(Rows of pointing data)

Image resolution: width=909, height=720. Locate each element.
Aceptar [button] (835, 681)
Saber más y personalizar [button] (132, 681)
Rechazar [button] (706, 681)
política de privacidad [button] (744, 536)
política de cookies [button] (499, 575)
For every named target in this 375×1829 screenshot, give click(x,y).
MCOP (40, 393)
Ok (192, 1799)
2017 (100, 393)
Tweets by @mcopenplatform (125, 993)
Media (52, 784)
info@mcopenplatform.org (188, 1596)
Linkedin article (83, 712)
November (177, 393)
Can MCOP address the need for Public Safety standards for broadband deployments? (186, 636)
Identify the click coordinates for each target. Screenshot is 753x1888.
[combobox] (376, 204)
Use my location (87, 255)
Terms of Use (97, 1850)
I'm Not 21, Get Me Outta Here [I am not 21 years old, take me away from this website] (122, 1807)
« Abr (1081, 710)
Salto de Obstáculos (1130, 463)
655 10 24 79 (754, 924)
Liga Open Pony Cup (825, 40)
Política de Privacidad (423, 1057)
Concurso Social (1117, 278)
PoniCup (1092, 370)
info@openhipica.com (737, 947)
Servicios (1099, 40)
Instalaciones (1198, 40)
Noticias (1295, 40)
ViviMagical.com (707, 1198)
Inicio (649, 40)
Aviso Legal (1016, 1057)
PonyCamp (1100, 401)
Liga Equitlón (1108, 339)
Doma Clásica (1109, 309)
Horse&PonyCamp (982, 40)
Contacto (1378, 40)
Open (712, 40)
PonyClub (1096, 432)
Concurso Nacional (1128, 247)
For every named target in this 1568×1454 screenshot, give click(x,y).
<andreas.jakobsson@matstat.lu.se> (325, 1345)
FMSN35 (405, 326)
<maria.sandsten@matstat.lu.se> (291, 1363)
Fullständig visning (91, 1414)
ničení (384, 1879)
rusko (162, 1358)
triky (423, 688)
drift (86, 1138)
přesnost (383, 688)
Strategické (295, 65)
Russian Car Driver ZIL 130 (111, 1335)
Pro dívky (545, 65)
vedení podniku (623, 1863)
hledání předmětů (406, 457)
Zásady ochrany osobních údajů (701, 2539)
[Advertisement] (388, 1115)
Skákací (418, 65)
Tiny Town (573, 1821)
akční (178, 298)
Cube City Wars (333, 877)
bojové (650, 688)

● **AIM**
Copy out the lines of the material from the one with "Instalaciones (1198, 40)" to the end of the material, inclusive.

● **SOLVED EXERCISE**
Instalaciones (1198, 40)
Noticias (1295, 40)
ViviMagical.com (707, 1198)
Inicio (649, 40)
Aviso Legal (1016, 1057)
PonyCamp (1100, 401)
Liga Equitlón (1108, 339)
Doma Clásica (1109, 309)
Horse&PonyCamp (982, 40)
Contacto (1378, 40)
Open (712, 40)
PonyClub (1096, 432)
Concurso Nacional (1128, 247)
For every named target in this 1568×1454 screenshot, give click(x,y).
<andreas.jakobsson@matstat.lu.se> (325, 1345)
FMSN35 (405, 326)
<maria.sandsten@matstat.lu.se> (291, 1363)
Fullständig visning (91, 1414)
ničení (384, 1879)
rusko (162, 1358)
triky (423, 688)
drift (86, 1138)
přesnost (383, 688)
Strategické (295, 65)
Russian Car Driver ZIL 130 (111, 1335)
Pro dívky (545, 65)
vedení podniku (623, 1863)
hledání předmětů (406, 457)
Zásady ochrany osobních údajů (701, 2539)
[Advertisement] (388, 1115)
Skákací (418, 65)
Tiny Town (573, 1821)
akční (178, 298)
Cube City Wars (333, 877)
bojové (650, 688)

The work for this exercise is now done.